ENHANCING OIL PALM FRUIT DETECTION: A COMPARATIVE ANALYSIS OF YOLO ALGORITHMS
DOI:
https://doi.org/10.35631/IJIREV.720001Keywords:
Object Detection, Computer Vision, Yolo, Ffb, Palm OilAbstract
The oil palm industry is pivotal in agricultural research because of its importance. The central focus of this study, however, revolves around elevating cutting-edge intelligent techniques in agriculture, specifically for the improved detection of Fresh Fruit Bunches within oil palm plantations. Moreover, Malaysia’s economic impact on oil palm production is explored, emphasizing its position as a leading producer and exporter of palm oil.
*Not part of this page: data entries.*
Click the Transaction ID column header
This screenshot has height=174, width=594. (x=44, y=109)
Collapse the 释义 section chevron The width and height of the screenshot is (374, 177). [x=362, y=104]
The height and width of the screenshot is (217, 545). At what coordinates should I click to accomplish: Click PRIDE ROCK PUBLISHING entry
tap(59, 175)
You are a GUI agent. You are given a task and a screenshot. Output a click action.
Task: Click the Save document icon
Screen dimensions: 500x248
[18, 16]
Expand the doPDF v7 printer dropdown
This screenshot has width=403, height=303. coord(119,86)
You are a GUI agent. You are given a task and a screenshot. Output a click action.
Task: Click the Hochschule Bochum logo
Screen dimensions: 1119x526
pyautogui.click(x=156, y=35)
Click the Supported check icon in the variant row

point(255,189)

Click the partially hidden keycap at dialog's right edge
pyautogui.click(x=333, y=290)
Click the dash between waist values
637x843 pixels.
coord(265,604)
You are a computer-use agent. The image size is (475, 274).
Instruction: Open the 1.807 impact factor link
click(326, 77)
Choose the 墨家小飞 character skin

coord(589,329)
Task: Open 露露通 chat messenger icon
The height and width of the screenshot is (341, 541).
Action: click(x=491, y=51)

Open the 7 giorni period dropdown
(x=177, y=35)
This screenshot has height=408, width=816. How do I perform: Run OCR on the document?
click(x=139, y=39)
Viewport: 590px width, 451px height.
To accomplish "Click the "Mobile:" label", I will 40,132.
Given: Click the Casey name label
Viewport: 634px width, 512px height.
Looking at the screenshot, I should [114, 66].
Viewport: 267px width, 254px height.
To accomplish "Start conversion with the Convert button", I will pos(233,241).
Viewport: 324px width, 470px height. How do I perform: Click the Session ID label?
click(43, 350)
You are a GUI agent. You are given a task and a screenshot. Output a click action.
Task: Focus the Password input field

The study compares and corroborates the performances among a series of YOLO algorithm models, namely YOLOv3, YOLOv4, YOLOv7, and YOLOv8, by exploiting diverse essential metrics that embrace mean Average Precision, precision, recall, and F1-score. Through the rigorous evaluations of these models, the research contributes to the precision agricultural field, underscoring the superior performance of YOLOv8 in accurately detecting FFBs and facilitating its realization of advanced computer vision techniques for optimal oil palm plantation management and enhanced productivity.